The russet-winged schiffornis is 15.5 to 16.5 cm long and weighs about 30 to 34 g. The sexes have the same plumage. Adults of the nominate subspecies S. t. turdina have an indistinct pale ring around the eye on an otherwise rufous-brown face. Their upperparts and tail are rufous-brown. Their wings are rufous-brown with more rufous feather edges. Their throat and breast are brown with a yellowish tinge and their belly and vent grayish olive. Subspecies S. s. panamensis is paler overall than the nominate, with a brighter brown crown, wings, and tail and a cinnamon-rufous throat. Both subspecies have a brown to dark brown iris.

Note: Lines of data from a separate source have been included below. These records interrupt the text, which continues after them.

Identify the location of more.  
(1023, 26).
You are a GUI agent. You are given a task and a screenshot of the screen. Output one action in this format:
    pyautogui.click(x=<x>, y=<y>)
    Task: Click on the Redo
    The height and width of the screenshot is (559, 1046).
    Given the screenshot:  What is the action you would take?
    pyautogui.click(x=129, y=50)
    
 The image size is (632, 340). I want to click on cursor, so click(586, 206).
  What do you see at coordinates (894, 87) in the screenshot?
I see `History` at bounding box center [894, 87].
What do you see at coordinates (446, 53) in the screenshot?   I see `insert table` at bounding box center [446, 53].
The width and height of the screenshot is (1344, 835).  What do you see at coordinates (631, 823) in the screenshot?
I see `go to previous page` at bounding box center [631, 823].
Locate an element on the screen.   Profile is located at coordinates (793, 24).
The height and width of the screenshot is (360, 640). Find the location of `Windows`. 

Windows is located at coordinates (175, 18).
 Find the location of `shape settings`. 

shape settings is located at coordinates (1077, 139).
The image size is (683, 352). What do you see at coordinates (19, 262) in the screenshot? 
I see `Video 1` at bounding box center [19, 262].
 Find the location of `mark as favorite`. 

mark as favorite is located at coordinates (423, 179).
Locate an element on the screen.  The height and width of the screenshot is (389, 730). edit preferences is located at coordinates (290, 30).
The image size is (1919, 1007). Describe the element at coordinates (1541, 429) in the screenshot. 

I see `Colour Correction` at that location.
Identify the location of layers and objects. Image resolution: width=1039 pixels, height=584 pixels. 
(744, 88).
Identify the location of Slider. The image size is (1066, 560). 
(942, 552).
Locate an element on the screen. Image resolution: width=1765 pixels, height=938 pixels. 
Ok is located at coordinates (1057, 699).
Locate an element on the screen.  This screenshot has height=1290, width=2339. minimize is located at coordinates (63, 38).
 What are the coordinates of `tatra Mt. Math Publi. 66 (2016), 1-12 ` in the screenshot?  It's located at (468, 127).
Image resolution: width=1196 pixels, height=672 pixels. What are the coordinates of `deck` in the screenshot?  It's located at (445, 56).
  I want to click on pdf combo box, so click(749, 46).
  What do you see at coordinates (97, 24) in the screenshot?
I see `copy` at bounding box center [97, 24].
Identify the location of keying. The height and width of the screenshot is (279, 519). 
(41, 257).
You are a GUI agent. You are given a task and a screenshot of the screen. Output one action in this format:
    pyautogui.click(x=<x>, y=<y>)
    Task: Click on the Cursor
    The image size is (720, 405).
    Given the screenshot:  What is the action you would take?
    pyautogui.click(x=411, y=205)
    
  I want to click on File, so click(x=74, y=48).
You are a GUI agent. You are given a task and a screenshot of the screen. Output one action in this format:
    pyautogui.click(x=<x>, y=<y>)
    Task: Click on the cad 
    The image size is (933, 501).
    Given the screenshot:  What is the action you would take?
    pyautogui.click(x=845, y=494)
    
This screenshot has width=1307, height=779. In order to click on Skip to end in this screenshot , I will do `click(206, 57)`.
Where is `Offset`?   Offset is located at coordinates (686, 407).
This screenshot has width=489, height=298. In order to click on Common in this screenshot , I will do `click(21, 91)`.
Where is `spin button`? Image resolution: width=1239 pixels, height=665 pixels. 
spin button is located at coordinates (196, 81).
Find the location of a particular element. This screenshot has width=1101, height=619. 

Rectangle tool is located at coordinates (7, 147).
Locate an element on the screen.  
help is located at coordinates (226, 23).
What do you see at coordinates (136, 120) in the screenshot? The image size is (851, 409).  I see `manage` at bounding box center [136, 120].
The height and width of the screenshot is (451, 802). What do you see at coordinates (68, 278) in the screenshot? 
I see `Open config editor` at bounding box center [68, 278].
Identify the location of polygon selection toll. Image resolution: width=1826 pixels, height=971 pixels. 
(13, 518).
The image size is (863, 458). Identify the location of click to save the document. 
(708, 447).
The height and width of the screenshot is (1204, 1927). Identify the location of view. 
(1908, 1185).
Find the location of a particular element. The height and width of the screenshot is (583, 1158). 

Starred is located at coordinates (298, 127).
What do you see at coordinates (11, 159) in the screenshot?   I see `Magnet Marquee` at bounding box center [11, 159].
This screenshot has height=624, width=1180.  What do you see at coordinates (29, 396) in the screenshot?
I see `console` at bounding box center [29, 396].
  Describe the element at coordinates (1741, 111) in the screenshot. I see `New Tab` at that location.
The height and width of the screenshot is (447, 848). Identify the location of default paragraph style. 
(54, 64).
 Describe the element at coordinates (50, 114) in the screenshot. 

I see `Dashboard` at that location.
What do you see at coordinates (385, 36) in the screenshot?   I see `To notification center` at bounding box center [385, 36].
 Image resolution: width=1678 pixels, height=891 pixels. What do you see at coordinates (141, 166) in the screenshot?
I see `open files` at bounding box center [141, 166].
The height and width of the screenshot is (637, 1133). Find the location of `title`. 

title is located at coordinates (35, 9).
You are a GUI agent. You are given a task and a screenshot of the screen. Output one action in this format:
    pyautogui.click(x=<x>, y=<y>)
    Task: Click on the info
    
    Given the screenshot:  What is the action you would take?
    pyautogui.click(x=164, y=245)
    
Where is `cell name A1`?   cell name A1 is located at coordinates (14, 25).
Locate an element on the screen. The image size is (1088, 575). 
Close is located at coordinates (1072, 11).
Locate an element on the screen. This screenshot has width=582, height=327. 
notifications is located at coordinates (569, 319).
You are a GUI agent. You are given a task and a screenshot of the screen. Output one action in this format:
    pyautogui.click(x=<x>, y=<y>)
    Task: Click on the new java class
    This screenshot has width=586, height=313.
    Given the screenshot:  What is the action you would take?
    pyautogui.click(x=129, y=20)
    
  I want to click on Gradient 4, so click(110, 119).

==Distribution and habitat==

Subspecies S. s. panamensis of the russet-winged schiffornis is the more northerly of the two. It is found from central Panama south into northwestern Colombia, where it occurs in northern Chocó Department to western Córdoba Department. The nominate subspecies is found across northern and northeastern Colombia into northern Venezuela intermittently from Zulia and Táchira east to Aragua. The species primarily inhabits the interior of humid forest; it also is found, though rarely, at the forest edge. In elevation it is found up to about 1500 m in Colombia and to 1800 m in Venezuela.

==Behavior==
===Movement===

The russet-winged schiffornis is believed to be a year-round resident.

===Feeding===

The russet-winged schiffornis feeds on fruits and insects, though details are lacking. It usually forages singly and only rarely joins mixed-species feeding flocks. It forages mostly in the forests's understory, often clinging to a low-level vertical stem, and takes food from vegetation with short sallies from a perch.

===Breeding===

The russet-winged schiffornis' breeding season spans at least January to June in Colombia; its season elsewhere is not known. Its one known nest, found in Colombia in February, was a cup made from dry leaves placed in a palm between a leaf stem and the trunk about 0.4 m above the ground. It contained two eggs that were light cream with very dark purple spots. The clutch was incubated for 21 days and the nestlings fledged 20 days later. Both parents provisioned the nestlings.

===Vocalization===

The russet-winged schiffornis' song is a "sequence of normally 2–4 clear, rich musical whistles, the second and third ones being sharply upslurred". For subspecies S. s. panamensis it is written as "teeuu, wheet-wheet, wheet".

==Status==

The IUCN has assessed the russet-winged schiffornis as being of Least Concern. It has a large range; its estimated population of 20,000 to 50,000 mature individuals is believed to be decreasing. No immediate threats have been identified. It is considered "locally fairly common" in Colombia and local in Venezuela. It occurs in a few protected areas.